- Abbreviation: NCAR (English) НКАР (Russian)
- Leader: Viktor Pokhmelkin Boris Fyodorov Leonid Olshansky
- Founded: 7 September 2003
- Registered: 15 September 2003
- Dissolved: 9 December 2003
- Headquarters: 16th building, Neglinnaya Street, Moscow, Russia
- Ideology: Liberalism Liberal conservatism Drivers' rights Anti-militarism
- Political position: Centre-right
- Member parties: Liberal Russia Republican Party of Russia Movement of Drivers of Russia Party of Economic Freedom
- Colours: Blue
- Slogan: «State for the people, not people for the state!» (Russian: «Государство для людей, а не люди для государства!»)
- Seats in the 3rd State Duma: 1 / 450

Party flag

Website
- autorus.ru

= New Course — Automobile Russia =

Electoral alliance in Russia

The New Course — Automobile Russia (NCAR; Новый курс — Автомобильная Россия; НКАР; Novyy kurs — Avtomobilnaya Rossiya, NKAR) was an electoral bloc in the 2003 State Duma elections. Orientation - opposition to the president, against the war in Chechnya. The bloc's pre-election slogan: "The state is for the people, not the people for the state!"

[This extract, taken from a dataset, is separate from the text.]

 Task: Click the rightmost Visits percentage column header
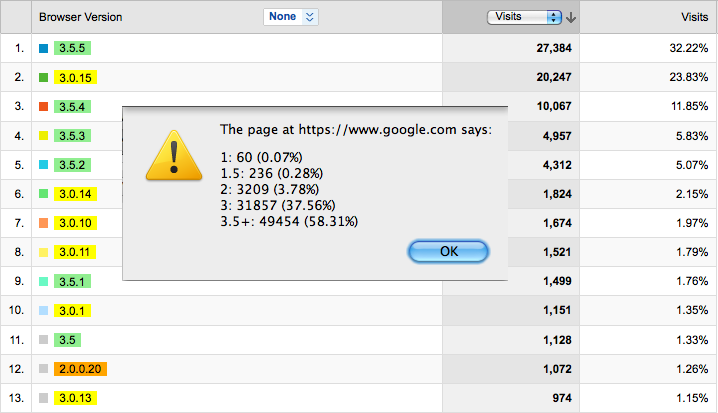[694, 17]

The bloc was formed by the political parties Liberal Russia and Republican Party of Russia, as well as the all-Russian public movement "Movement of Drivers of Russia". The block leader was Viktor Pokhmelkin. Particular emphasis in the bloc's election program was placed on protecting the rights of car owners. The program included a statement that the bloc was opposed to the “predatory” compulsory “auto-citizenship”, which, in the bloc's opinion, was another extortion. The bloc also opposed the "unfair" transport tax, as well as against the increase in customs duties on cars. In addition, the electoral bloc supported the restriction of labor immigration from Central Asian countries.

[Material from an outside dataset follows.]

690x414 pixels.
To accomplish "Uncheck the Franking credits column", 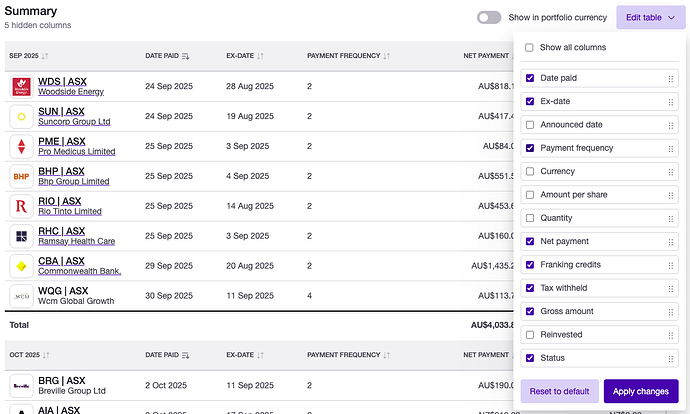I will [x=530, y=265].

The top three on the electoral list were Viktor Pokhmelkin, well-known politician and manager Boris Fyodorov, and lawyer Leonid Olshansky; the party list in Moscow was headed by Konstantin Borovoy, in Saint Petersburg - by Sergei Vivatenko. The party has nominated its candidates in 12 single-member constituencies.

According to the results of the elections, the bloc won 0.84% of the votes of those who voted; at the same time, Pokhmelkin was elected to the State Duma in the Sverdlovsky single-mandate district (Perm).